Lanjutnya, dikatakan Edward sanksi pidana dapat diterapkan bagi warga yang melanggar seperti sanksi denda sampai penjara atau bahkan keduanya sekaligus. Hal itu memicu pada Undang-undang (UU) Nomor 6 Tahun 2018 tentang kekarantinaan kesehatan.

“Dalam Pasal 93 UU Kekarantinaan Kesehatan menjelaskan bahwa setiap orang yang tidak mematuhi penyelenggaraan kekarantinaan kesehatan atau menghalangi penyelenggaraan kekarantinaan kesehatan bisa dipidana dengan penjara paling lama satu tahun atau denda maksimal Rp100 juta,” katanya.

Edward juga mengatakan, hukuman pidana akan menjadi alternatif paling akhir untuk diterapkan para pelanggar. Artinya, hal itu bisa dilakukan setelah instrumen penegakan hukum lain tak berfungsi.

“Maka dari itu artinya sosialisasi dari dokter, tenaga medis, itu penting untuk ciptakan kesadaran di masyarakat,” kata dia.

Kendati demikian, Ketua Satgas Covid-19 PB IDI Zubairi Djoerban menilai pemerintah tidak bisa memaksakan seluruh warga untuk mengikuti pelaksanaan penyuntikan vaksin covid-19.

“Biasanya di kedokteran ada istilah konfidensialitas dan konsen. Konsen artinya setelah diberi penjelasan, maka pasien boleh memilih, mau disuntik atau tidak, mau disuntik atau tidak mau obat ini atau tidak,” kata Zubairi Sabtu (19/12) lalu.

Zubairi menilai  bahwa penerima atau pihak yang menolak divaksin ini bisa berpotensi menimbulkan masalah baru pada penanggulangan penanganan covid-19 di Indonesia. Karena dikatakan dia dengan meyakini jika mereka yang menolak vaksin ini disebabkan kurangnya pemahaman mengenai pentingnya vaksin di tengah pandemi.

“Pemerintah harus mencari cara efektif untuk mengedukasi masyarakat terkait pentingnya vaksin.Saya lebih cenderung beri edukasi yang lebih baik dan benar oleh orang yang berwenang dan dihormati oleh yang bersangkutan,” katanya.
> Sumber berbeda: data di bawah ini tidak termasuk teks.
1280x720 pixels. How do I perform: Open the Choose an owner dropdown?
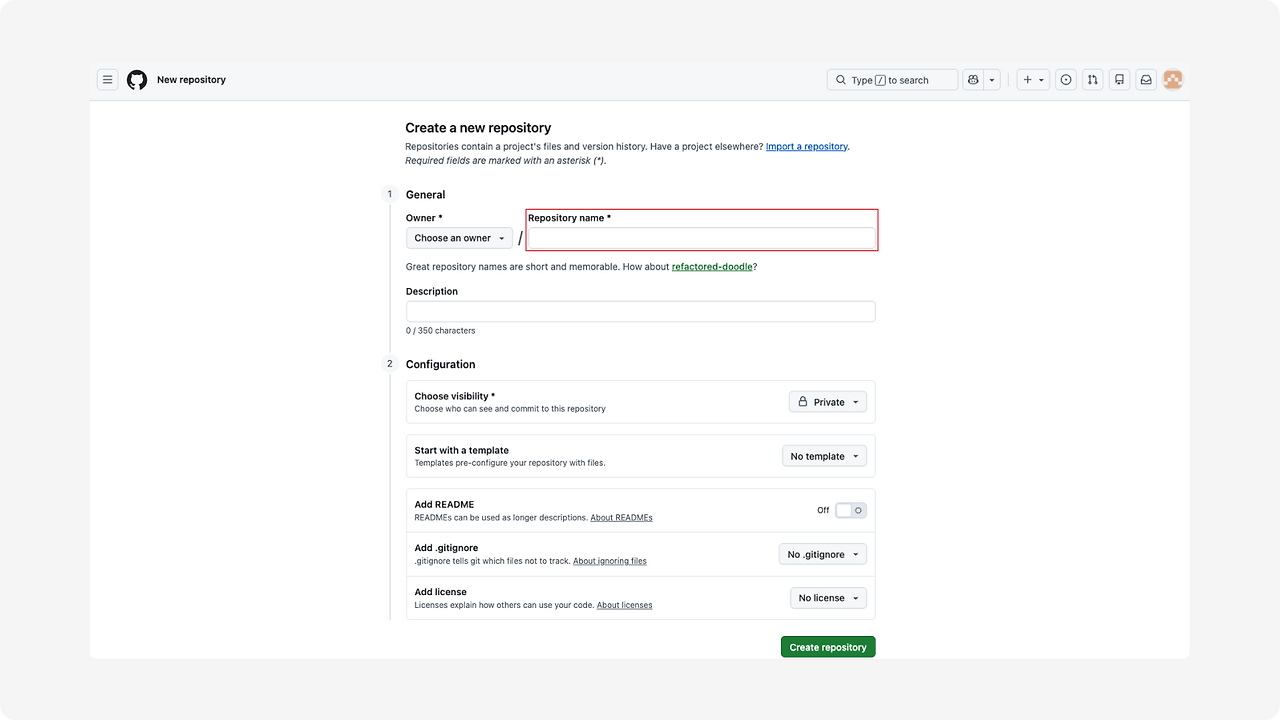[459, 237]
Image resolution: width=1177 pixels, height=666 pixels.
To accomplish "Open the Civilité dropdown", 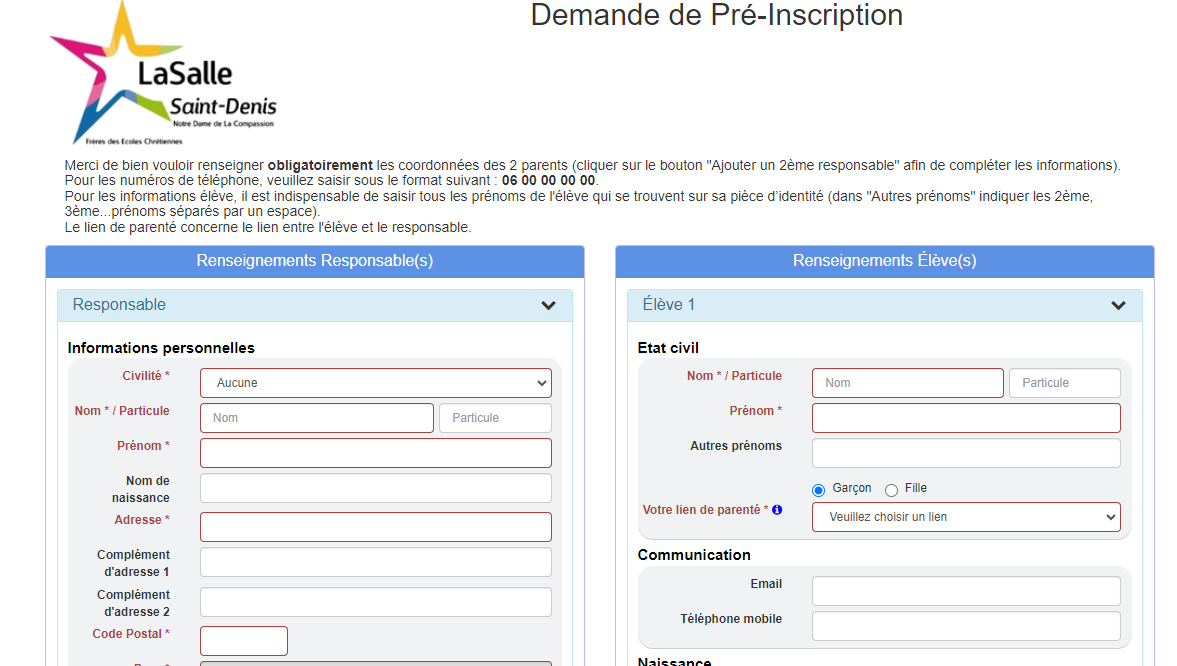I will 376,383.
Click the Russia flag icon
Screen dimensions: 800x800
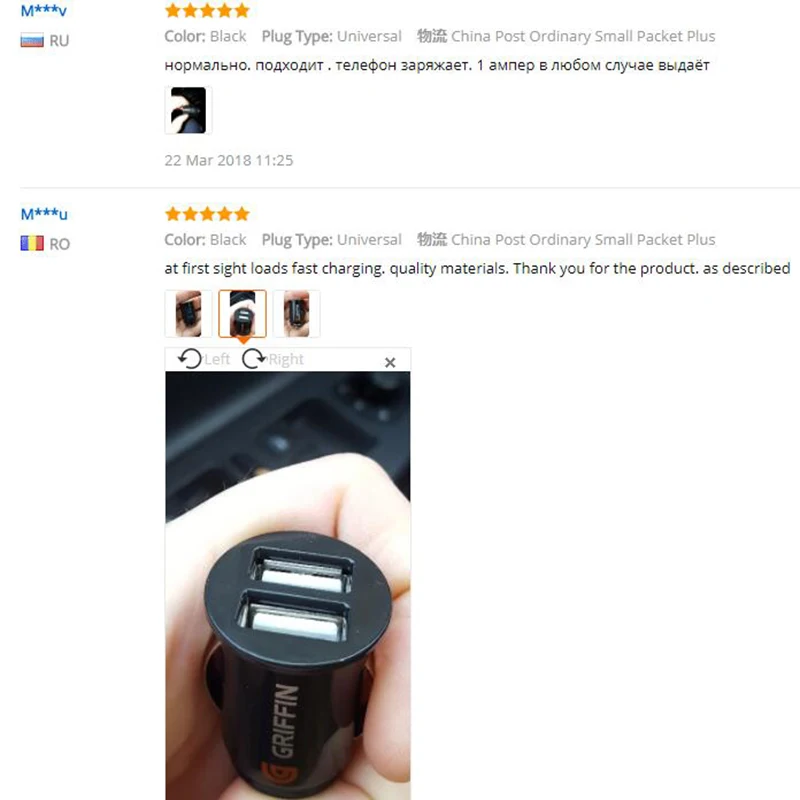pos(32,40)
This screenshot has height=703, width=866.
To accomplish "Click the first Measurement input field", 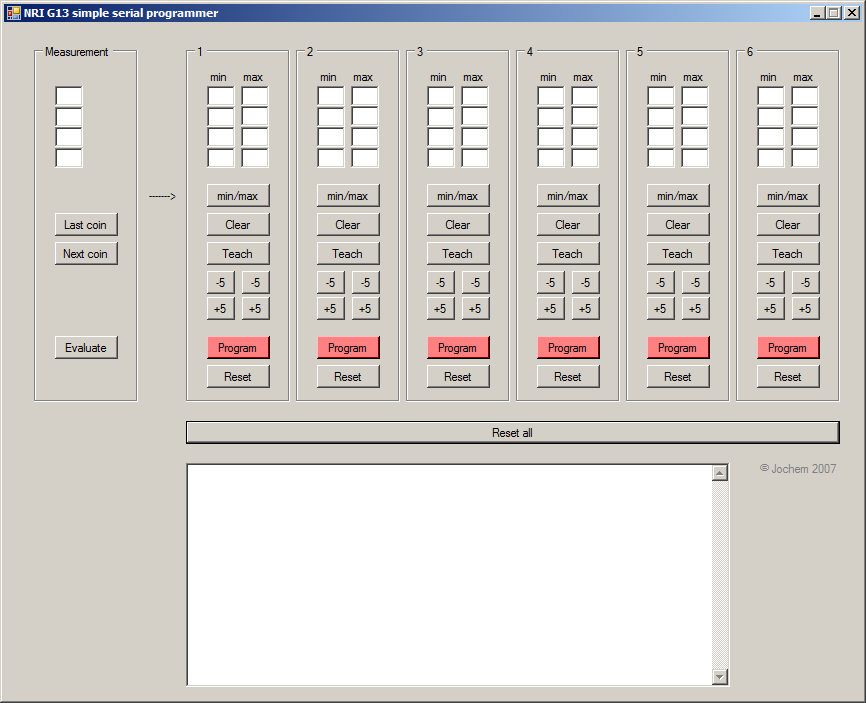I will [69, 96].

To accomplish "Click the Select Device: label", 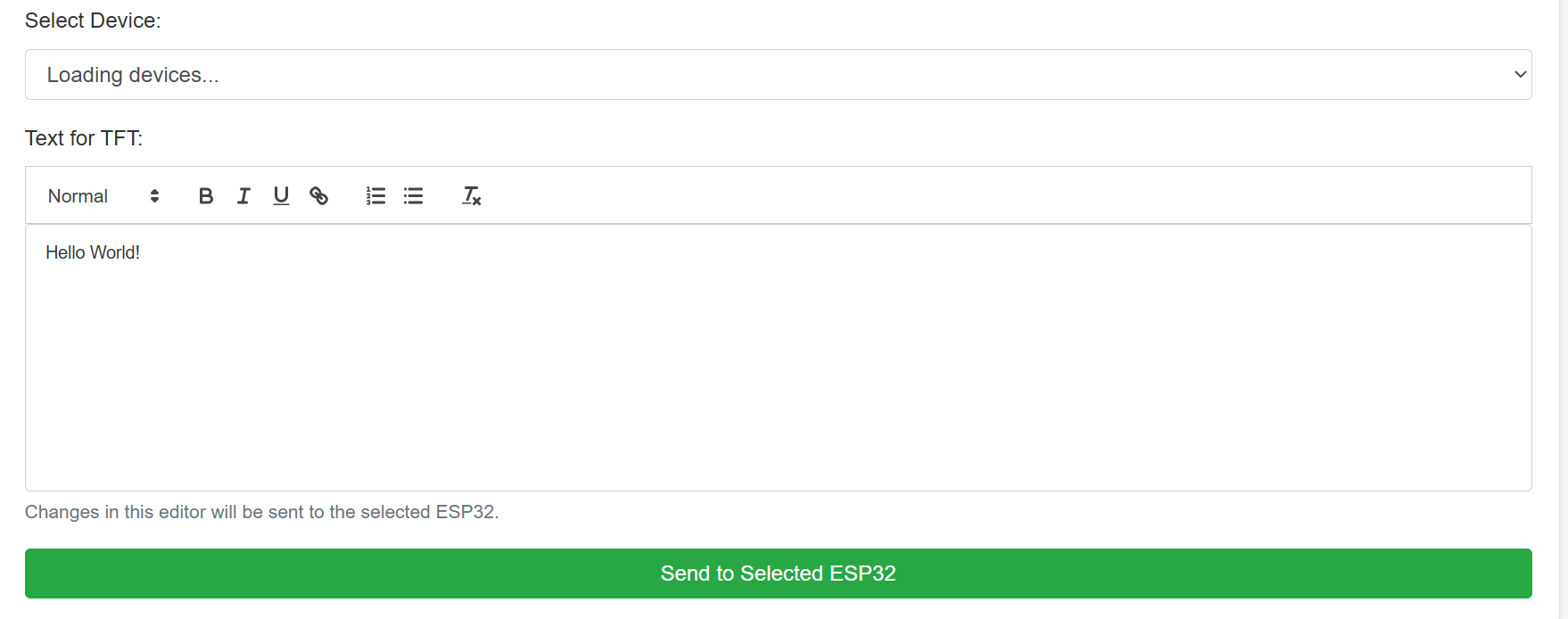I will coord(93,21).
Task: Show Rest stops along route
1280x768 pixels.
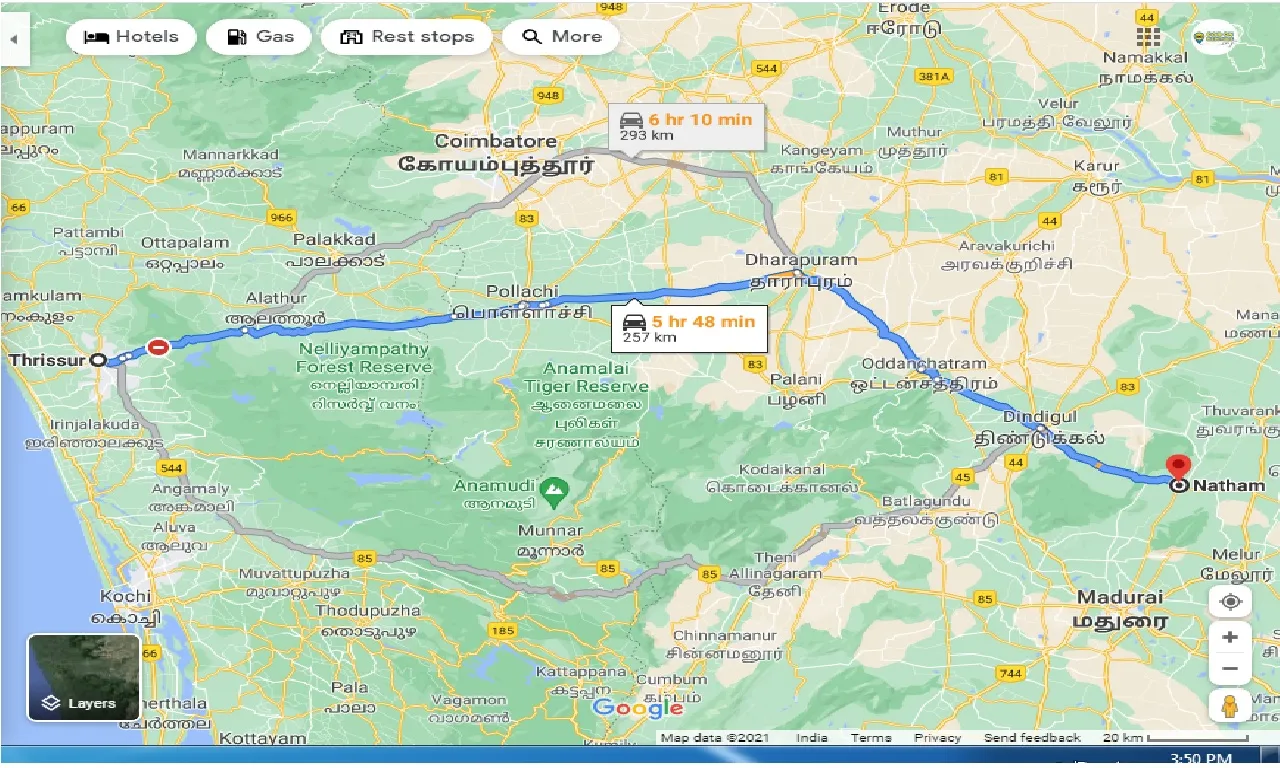Action: click(x=406, y=37)
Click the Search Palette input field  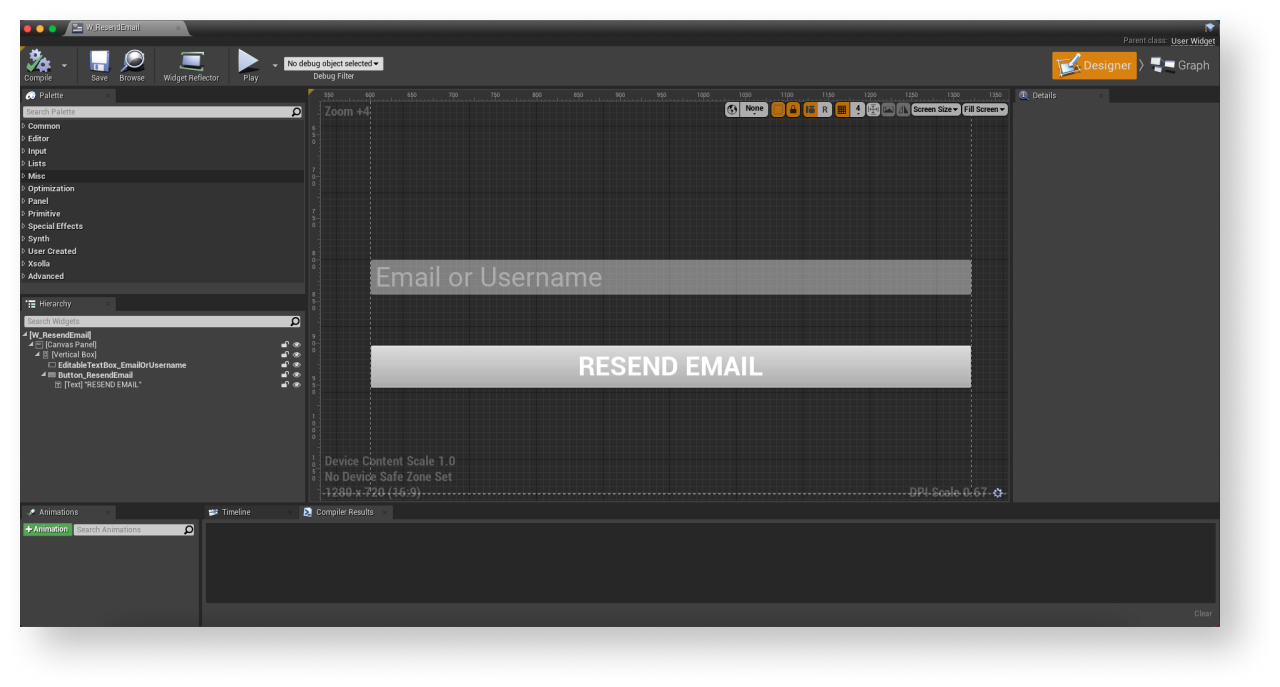(x=156, y=112)
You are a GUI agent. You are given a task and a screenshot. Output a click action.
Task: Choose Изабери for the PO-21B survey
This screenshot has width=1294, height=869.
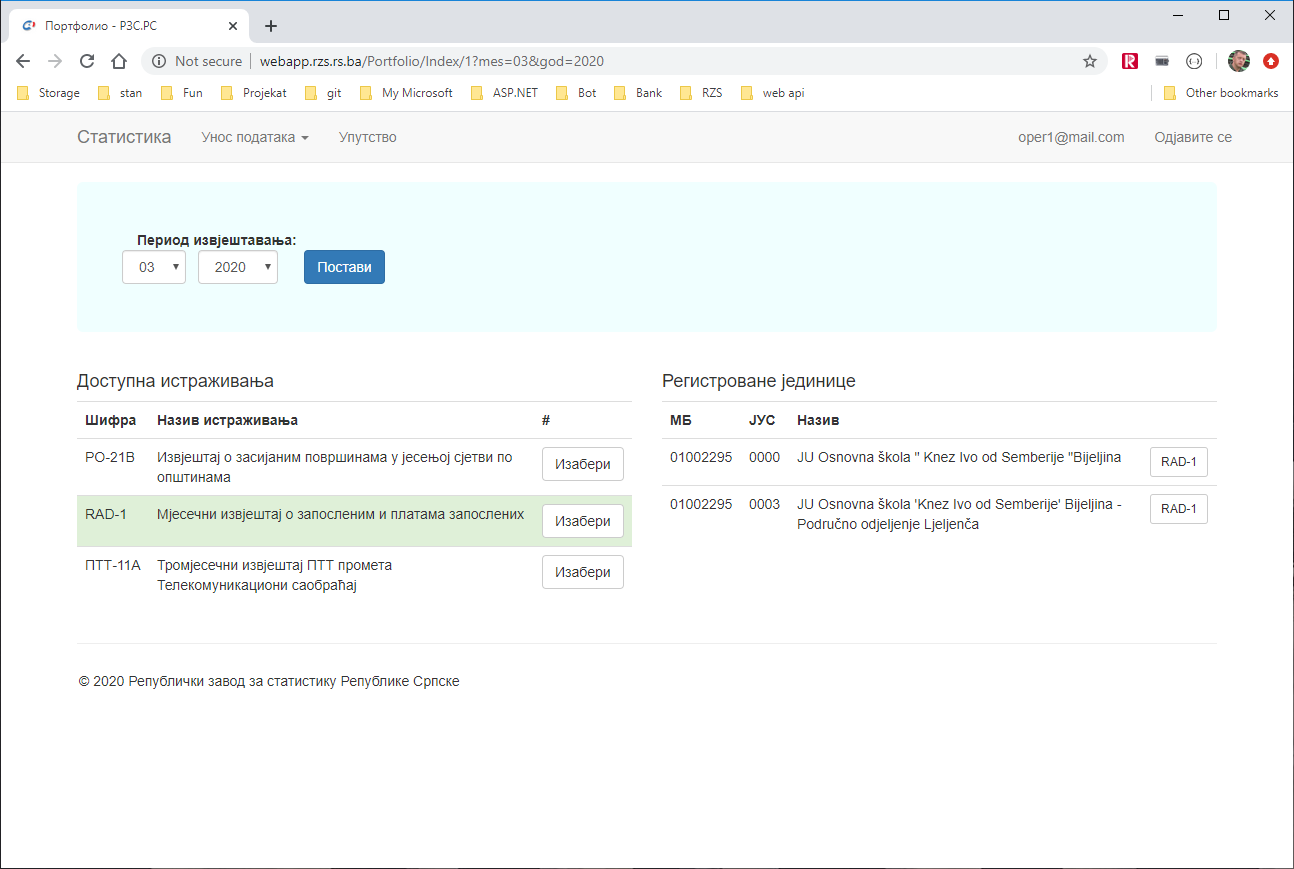[582, 464]
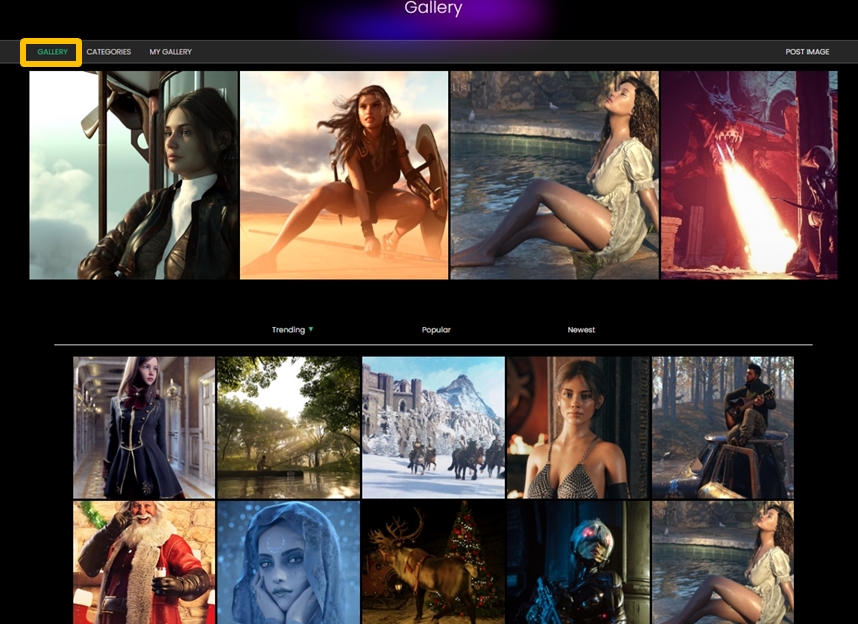The height and width of the screenshot is (624, 858).
Task: Open featured image of woman at train window
Action: pyautogui.click(x=134, y=175)
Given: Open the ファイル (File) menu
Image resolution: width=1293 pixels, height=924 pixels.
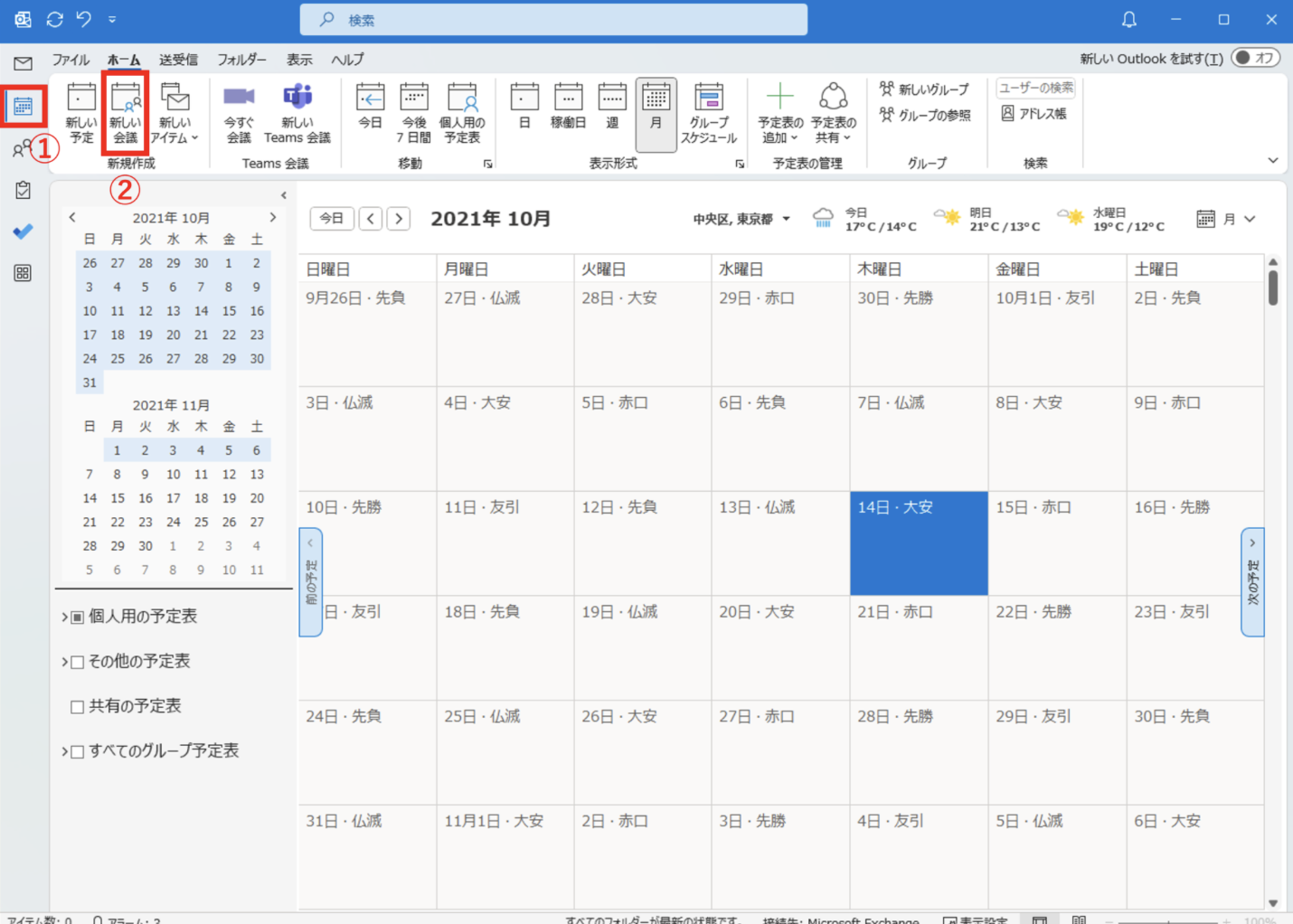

Untuk diketahui informasi yang dihimpun FOKUSJabar, Badan Pengawas Obat dan Makanan (BPOM) resmi menerbitkan izin penggunaan darurat (emergency use authorization/EUA) vaksin virus Covid-19.

Kepala BPOM Penny Lukito merilis hasil evaluasi dari laporan uji klinis sementara atau interim tahap III Vaksin Sinovac sebesar 65,3 persen.

Angka tersebut sudah sesuai dengan standar atau ambang batas efikasi yang ditetapkan Organisasi Kesehatan Dunia (WHO) yakni minimal 50 persen. Dengan demikian, berdasarkan evaluasi tersebut, BPOM kemudian mengeluarkan izin penggunaan darurat vaksin covid-19 produksi Sinovac di Indonesia.

Menindaklanjuti rekomendasi BPOM, Majelis Ulama Indonesia (MUI) resmi menetapkan fatwa halal untuk vaksin Sinovac. Vaksin tersebut kini boleh digunakan oleh umat Islam.

“Memutuskan, menetapkan fatwa ketentuan hukumnya vaksin Covid-19 produksi Sinovac Life Sciences China dan Bio Farma hukumnya suci dan halal,” kata Ketua MUI Bidang Fatwa Asrorun Niam dalam jumpa pers di Jakarta, Senin (11/1).